Monty Waldin on Decanter’s claim that Banfi has been “cleared of Brunello adulteration”

In case you don’t know him already, “Monty Waldin, a British wine writer who has been living in Italy for the last few years, is one of the best known commentators on (and advocates of) biodynamic wine growing.” — Jamie Goode

Here’s just part of what British television wine personality and wine writer Monty Waldin had to say about Decanter’s post on Friday claiming that Banfi has been “cleared of Brunello adulteration”:

    Decanter also swallowed a press release last year in which Brunello’s biggest winery Banfi declared itself as innocent — when this was absolutely not the case as the Siena prosecutor subsequently made perfectly clear. Although some (most in fact) of the wineries who were investigated have not been charged others — perhaps with something to hide, perhaps not — have taken the option of plea bargaining pre-trial (a perfectly legitimate option in Italy if you, ahem, feel you may have broken the “Brunello must be 100% Sangiovese” rule).

Monty posted his thoughts on Jancis Robinson’s pay-per-view site and Franco was gracious enough to repost them at Vino al Vino.

Read the entire post here.

Evidently, Franco and I are not the only ones outraged by Decanter’s egregiously disinformational post.
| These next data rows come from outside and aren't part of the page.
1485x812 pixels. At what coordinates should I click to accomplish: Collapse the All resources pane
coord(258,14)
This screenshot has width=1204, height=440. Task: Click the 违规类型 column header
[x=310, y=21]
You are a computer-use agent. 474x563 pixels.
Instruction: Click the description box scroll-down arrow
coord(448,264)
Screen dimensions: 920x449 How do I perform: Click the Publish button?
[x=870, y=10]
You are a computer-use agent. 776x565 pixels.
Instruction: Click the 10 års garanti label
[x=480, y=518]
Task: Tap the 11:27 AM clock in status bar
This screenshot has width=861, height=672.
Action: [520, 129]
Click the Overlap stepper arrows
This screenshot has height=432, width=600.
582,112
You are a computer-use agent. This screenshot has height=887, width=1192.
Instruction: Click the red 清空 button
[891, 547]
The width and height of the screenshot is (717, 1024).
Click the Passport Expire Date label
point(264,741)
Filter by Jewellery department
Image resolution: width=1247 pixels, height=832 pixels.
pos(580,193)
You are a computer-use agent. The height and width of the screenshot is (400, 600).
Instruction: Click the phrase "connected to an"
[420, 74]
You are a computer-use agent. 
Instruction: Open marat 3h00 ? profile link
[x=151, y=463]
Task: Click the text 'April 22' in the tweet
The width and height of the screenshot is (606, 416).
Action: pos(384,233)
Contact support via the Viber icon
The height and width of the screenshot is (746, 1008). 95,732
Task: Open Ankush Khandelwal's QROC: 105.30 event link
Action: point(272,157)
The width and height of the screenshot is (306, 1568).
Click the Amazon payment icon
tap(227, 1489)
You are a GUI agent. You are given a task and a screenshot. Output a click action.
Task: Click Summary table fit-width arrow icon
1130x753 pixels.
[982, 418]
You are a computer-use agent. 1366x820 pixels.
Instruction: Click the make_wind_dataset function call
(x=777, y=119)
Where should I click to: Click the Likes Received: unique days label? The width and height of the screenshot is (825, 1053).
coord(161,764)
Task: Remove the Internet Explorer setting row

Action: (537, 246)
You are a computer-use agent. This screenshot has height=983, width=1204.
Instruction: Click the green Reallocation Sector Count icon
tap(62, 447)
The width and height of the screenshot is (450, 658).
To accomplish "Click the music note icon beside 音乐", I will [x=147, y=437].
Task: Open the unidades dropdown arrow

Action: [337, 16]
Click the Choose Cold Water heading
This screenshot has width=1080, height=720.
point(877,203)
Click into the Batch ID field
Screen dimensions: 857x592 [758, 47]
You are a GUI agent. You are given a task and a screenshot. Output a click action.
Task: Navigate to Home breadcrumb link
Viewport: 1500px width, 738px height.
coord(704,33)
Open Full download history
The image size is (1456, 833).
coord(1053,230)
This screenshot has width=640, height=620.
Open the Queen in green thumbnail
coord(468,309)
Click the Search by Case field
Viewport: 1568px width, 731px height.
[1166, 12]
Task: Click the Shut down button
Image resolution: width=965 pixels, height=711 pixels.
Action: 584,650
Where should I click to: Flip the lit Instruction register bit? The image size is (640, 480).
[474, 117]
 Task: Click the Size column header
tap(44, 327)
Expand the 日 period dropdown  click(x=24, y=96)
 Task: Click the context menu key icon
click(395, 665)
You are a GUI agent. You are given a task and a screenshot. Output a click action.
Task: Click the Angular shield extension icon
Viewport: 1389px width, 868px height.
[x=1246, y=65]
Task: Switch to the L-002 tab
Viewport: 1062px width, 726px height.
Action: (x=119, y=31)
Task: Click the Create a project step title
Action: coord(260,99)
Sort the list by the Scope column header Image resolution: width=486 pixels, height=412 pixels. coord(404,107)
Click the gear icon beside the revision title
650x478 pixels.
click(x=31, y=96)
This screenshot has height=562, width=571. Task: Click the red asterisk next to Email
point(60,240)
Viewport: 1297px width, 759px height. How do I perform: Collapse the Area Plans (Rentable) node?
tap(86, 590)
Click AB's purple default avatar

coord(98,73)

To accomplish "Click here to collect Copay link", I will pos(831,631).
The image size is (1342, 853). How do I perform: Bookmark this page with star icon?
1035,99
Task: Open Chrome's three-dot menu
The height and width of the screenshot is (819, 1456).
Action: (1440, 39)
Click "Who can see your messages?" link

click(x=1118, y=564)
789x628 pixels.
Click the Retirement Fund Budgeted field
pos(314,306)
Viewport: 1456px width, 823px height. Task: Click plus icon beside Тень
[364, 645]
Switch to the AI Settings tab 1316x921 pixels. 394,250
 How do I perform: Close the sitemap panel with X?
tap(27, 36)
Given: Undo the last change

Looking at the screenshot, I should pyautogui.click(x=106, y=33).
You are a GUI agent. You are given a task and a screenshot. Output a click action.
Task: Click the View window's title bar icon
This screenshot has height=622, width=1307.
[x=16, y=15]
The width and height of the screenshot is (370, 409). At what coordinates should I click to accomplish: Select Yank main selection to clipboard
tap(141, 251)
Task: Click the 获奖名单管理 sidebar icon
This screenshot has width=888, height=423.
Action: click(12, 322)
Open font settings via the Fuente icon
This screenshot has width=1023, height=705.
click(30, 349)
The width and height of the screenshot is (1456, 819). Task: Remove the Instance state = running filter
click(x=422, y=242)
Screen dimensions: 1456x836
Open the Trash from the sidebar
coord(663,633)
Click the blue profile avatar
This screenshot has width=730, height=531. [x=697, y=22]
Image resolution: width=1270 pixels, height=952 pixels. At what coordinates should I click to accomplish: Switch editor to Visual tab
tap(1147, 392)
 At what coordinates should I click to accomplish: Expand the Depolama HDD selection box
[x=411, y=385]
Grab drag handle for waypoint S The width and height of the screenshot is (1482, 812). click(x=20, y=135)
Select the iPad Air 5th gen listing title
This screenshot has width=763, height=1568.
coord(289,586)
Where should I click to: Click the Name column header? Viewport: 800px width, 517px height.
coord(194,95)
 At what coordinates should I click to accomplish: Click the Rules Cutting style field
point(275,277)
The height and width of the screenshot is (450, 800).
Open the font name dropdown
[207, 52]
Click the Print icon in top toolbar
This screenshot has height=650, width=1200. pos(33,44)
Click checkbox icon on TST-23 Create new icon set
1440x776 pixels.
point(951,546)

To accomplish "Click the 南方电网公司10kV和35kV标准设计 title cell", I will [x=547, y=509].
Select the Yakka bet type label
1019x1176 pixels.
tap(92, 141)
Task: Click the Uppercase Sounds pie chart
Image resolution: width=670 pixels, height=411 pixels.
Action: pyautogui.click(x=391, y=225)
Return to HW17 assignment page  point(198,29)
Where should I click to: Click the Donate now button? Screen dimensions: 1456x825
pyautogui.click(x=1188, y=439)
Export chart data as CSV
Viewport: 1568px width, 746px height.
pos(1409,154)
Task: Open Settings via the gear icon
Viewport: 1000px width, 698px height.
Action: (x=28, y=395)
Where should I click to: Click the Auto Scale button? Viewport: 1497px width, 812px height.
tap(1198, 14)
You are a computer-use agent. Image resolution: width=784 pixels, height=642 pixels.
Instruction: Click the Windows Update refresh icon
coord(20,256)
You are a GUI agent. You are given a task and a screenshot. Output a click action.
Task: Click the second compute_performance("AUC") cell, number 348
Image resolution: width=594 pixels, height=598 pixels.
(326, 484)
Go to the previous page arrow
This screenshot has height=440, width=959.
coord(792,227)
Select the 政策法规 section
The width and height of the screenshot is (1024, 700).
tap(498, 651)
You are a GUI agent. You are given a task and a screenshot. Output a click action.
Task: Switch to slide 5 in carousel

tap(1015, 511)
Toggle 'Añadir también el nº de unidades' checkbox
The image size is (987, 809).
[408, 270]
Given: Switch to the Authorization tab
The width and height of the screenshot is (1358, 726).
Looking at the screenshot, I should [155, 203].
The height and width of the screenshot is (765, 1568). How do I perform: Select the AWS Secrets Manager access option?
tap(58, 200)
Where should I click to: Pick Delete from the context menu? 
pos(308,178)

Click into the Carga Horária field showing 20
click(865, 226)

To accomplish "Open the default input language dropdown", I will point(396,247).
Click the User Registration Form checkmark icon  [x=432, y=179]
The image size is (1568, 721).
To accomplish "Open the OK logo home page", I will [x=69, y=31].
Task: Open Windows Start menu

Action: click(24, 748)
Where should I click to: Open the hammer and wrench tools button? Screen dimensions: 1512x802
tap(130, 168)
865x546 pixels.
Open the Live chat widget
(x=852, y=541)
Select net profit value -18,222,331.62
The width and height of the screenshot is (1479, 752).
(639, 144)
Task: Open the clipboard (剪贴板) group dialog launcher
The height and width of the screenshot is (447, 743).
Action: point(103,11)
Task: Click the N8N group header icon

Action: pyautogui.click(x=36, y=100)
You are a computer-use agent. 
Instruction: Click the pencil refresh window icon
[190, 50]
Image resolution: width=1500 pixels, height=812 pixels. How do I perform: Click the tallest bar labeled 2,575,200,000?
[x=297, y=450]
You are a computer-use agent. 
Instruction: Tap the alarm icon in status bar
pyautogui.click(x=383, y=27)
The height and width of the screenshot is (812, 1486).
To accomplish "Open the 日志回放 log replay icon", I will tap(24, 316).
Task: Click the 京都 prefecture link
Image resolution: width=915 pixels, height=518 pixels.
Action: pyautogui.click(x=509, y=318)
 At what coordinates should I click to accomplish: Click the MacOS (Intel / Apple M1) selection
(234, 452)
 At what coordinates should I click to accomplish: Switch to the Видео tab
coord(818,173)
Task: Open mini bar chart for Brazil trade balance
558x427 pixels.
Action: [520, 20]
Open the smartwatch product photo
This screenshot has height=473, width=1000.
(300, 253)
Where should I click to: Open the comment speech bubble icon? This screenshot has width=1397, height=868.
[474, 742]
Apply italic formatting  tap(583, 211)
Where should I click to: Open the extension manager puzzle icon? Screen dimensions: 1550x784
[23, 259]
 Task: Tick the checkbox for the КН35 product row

Today, I’m trying to get to the bottom of what actually happened in their editorial offices. Stay tuned…

Worth reading: “Monty Waldin lets off steam about Brunellopoli”

Monty Waldin’s recent and extraordinary post at the Jancis Robinson subscription site has been making the rounds among wine bloggers: my partner over at VinoWire, Franco Ziliani, wrote to Jancis who graciously gave us permission to repost it here. Monty’s insights as a winemaker living in Montalcino are fascinating and he pulls no punches in this piece. A must-read for anyone who’s trying to wrap her/his head around the greed that led to the controversy now known as Brunellopoli or Brunellogate.

Thank you, Franco, for making that happen!

A virtual conversation: I am such a fan of Franco Ziliani’s blog Vino al vino that one day I wrote him and said, “why don’t we start an English-language blog devoted to the world of Italian wine where I can translate posts from your blog?” Three months later — without Franco and I ever meeting in person — we launched VinoWire, a blog devoted exclusively to the world of Italian wine. Franco is one of Italy’s top wine writers and — without a doubt — its most polemical. He reminds me of Italian literary figure Giuseppe Baretti (left), one of the great writers of the Italian Enlightenment: in the same spirit as Baretti’s critical journal La frusta letteraria or The Literary Whip, Franco’s excellent blog combines erudition, wine and travel writing, and an expertly critical approach to the field — where, too often, so-called wine writers are too timid to call a spade a spade. The title of Franco’s blog, vino al vino, comes from the Italian expression, pane al pane, vino al vino or call bread “bread”, call wine “wine”, in other words, say it like it is.